In 2001, the radio station got its first grant of many from ECF — $10,000 to support its computerized pledge room. Not long after, a small but steady new source of revenue arrived in the form of ECF endowment funds. The predictable nature of annual endowments is important to CKUA, which is, as its current CEO Marc Carnes says, “always in a very vulnerable position with its customer-funding model.”

And in 2011, as Regan was puzzling over the financial plan, the station once again got a lift from ECF when the SEF agreed to lend CKUA $1.5 million for its construction work on the new building.

“We were the first money in,” says Bisbee. The rest was quick to follow. By the end of 2011, the city had committed to a $5-million grant, matched in October 2012 by the province. By then, Regan had found his way to ATB CEO Dave Mowat, for conversations that quickly turned into a loan of almost $6 million.

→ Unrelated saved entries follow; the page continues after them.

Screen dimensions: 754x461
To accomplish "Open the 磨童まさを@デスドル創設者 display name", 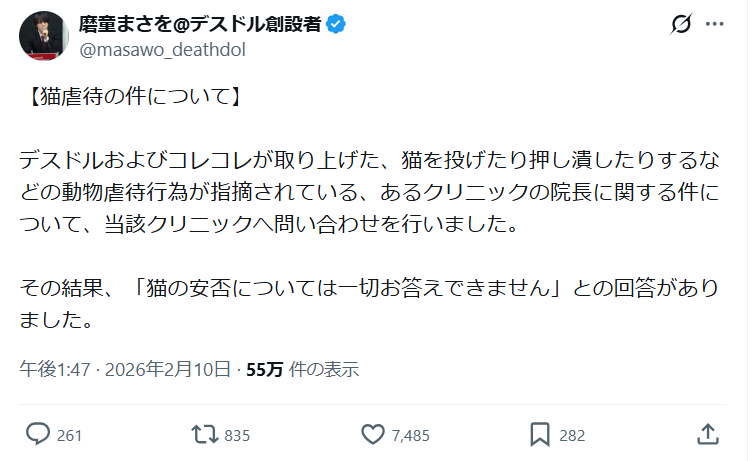I will point(199,25).
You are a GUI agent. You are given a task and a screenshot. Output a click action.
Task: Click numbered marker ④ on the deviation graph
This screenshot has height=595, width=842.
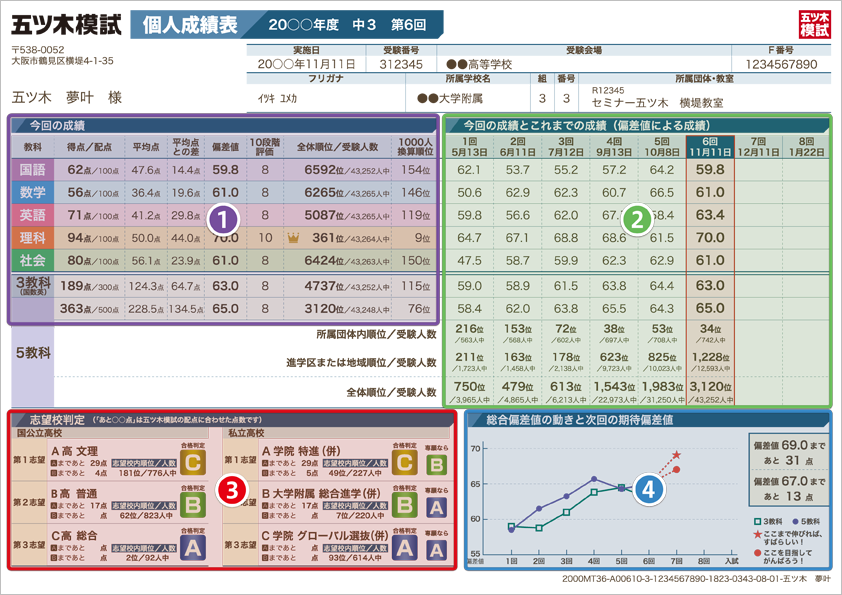point(649,490)
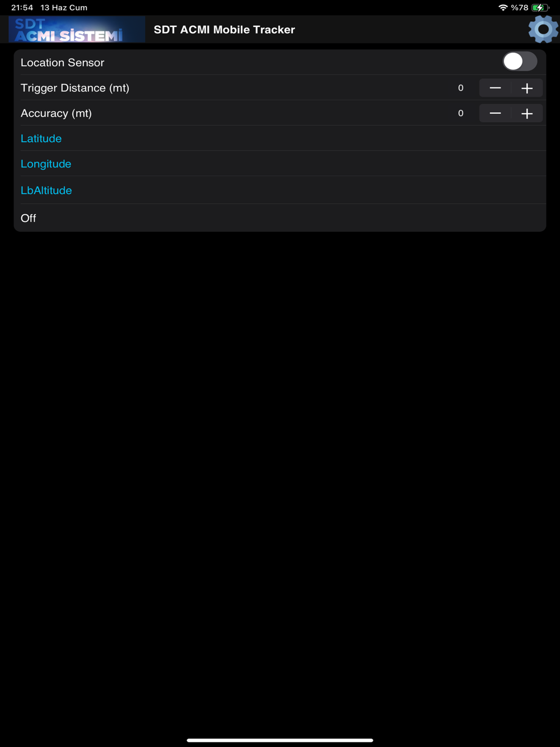Decrease Accuracy with minus button

[495, 113]
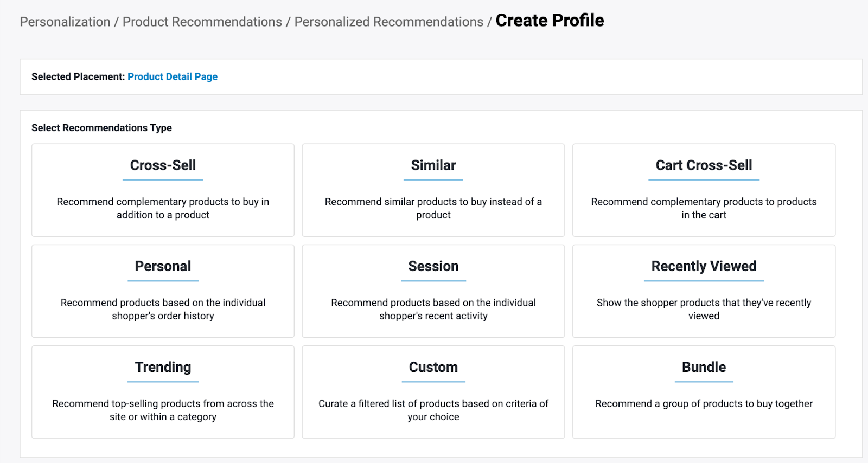The width and height of the screenshot is (868, 463).
Task: Choose the Session recommendation type
Action: [x=433, y=266]
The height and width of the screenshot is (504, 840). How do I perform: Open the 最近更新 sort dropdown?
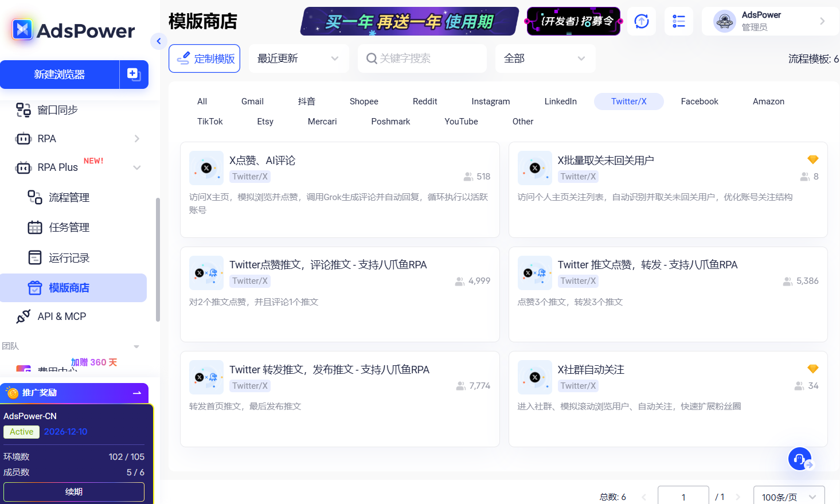(299, 58)
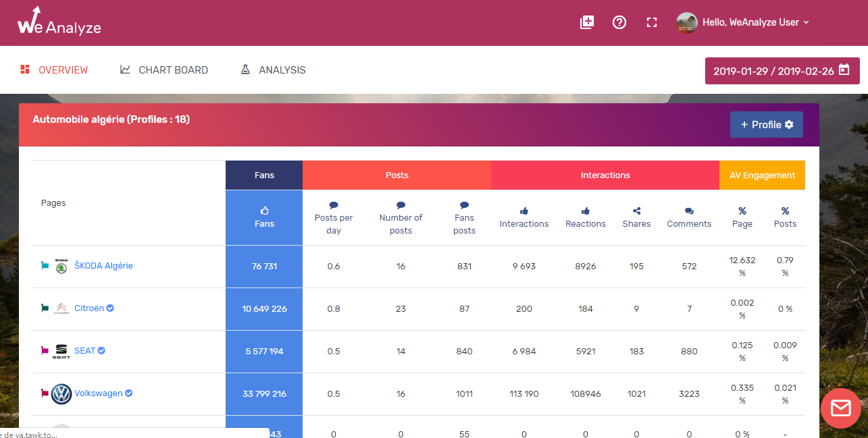This screenshot has height=438, width=868.
Task: Toggle fullscreen mode icon
Action: [652, 22]
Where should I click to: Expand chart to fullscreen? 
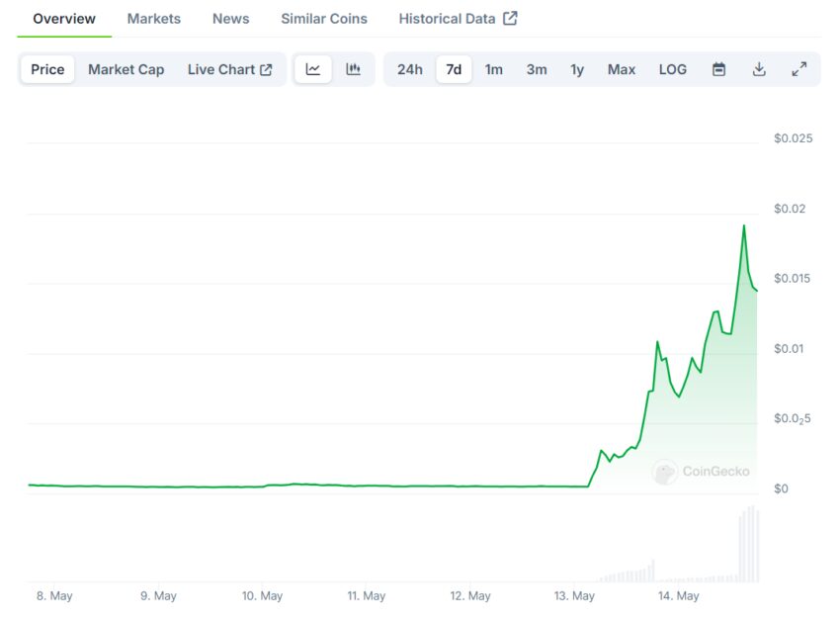pos(798,69)
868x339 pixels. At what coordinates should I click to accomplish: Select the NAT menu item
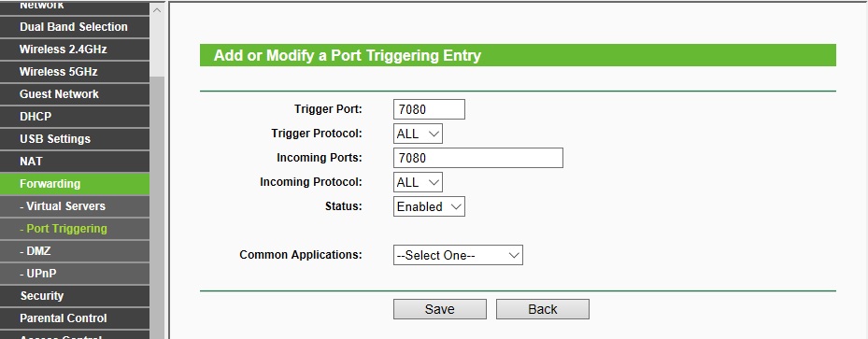[x=75, y=162]
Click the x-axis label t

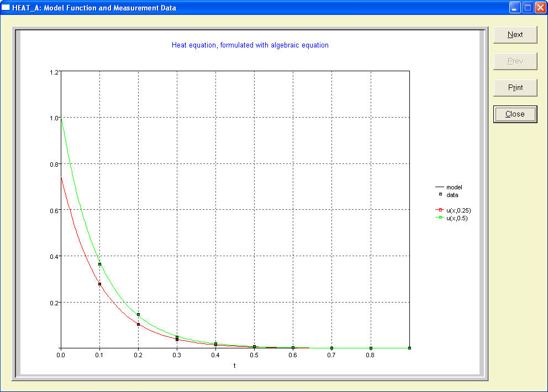coord(234,365)
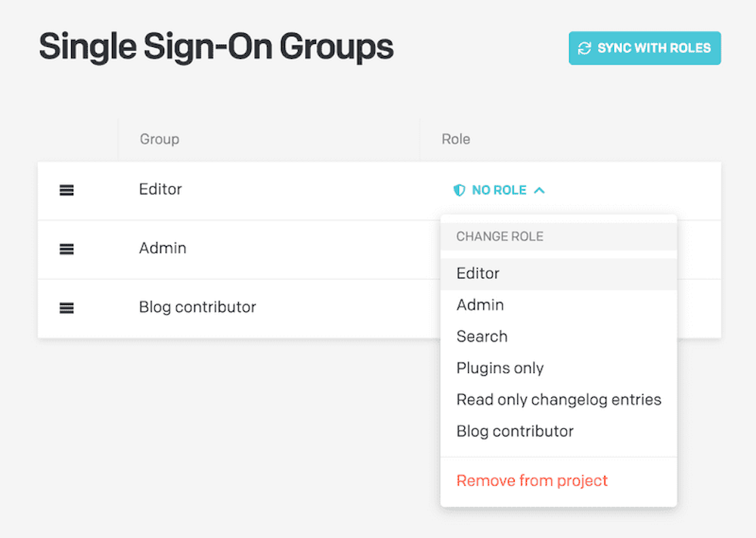Click Remove from project link
The width and height of the screenshot is (756, 538).
[x=531, y=480]
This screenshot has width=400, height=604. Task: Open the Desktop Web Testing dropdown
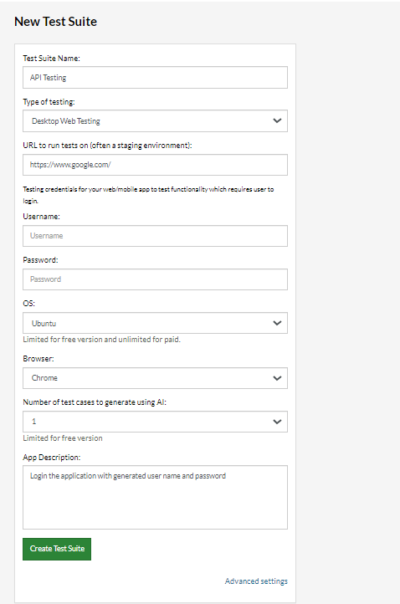(155, 121)
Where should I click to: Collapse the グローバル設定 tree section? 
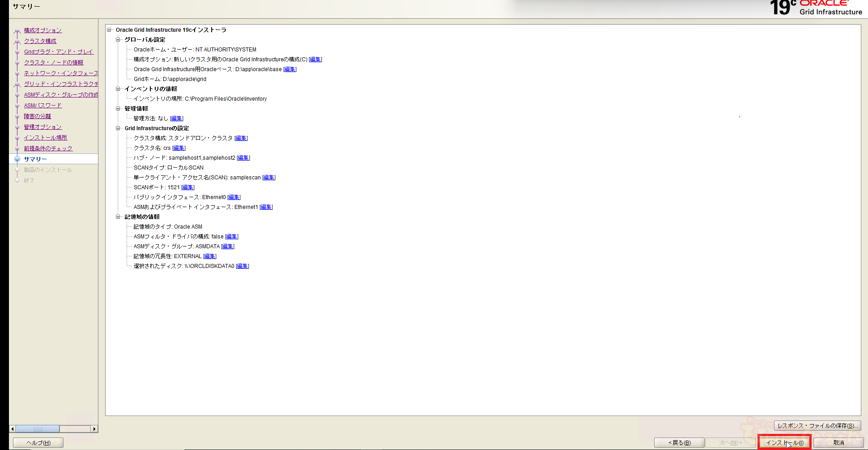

In the end, the SEF money became all-important bridge financing that helped CKUA pay the bills as the grant money — which was spread out over numerous years — trickled in. “The fact that the Social Enterprise Fund existed was tremendously fortunate for us,” Regan says.

BUILDING THE FUTURE

Carnes never worked in the old building, but he doesn’t need to have lived the comparison to realize the value of the new one. He says any radio station’s long-term sustainability is based on the success of its on-air experience and its digital presence. For CKUA, finding a home in the Alberta Hotel has added a third pillar: Human connection.

“It allows us to bring people into the magic a little bit more and have a better appreciation of the power that music and the arts have in our lives,” Carnes says.

The lobby is home to ATB’s Arts & Culture branch, a clubhouse/arts venue/financial institution for creative and cultural workers.

Meanwhile, anyone can book a building tour to peek into the studios and explore the legendary library with its 140 years’ worth of sound recordings.

The CKUA performance space, with its soaring wall of windows, headquarters the donor drives, but it’s also rented for community functions and special events.

Regan says this ability to engage with the general public just didn’t exist in the old building. “We occasionally tried to do something where we would invite the community,” he says, “and it was always cramped and dirty and dusty.”

The move has also shaken up CKUA’ s business operation, as the owner of the building, it is now landlord to four organizations: Revel Bistro & Bar, the Pembina Institute, Canadian Parks and Wilderness Society and Serious Labs, a tech company that does virtual reality training for heavy equipment  operators.

“We’re not a grassroots organization anymore. We have almost a $20-million asset that we own, we’re 70 people on the payroll, we have two studios in the province,” Carnes says.

“We’re not the same little go-getter that we once were. We’re definitely maturing in this organization. And this building is part of that.”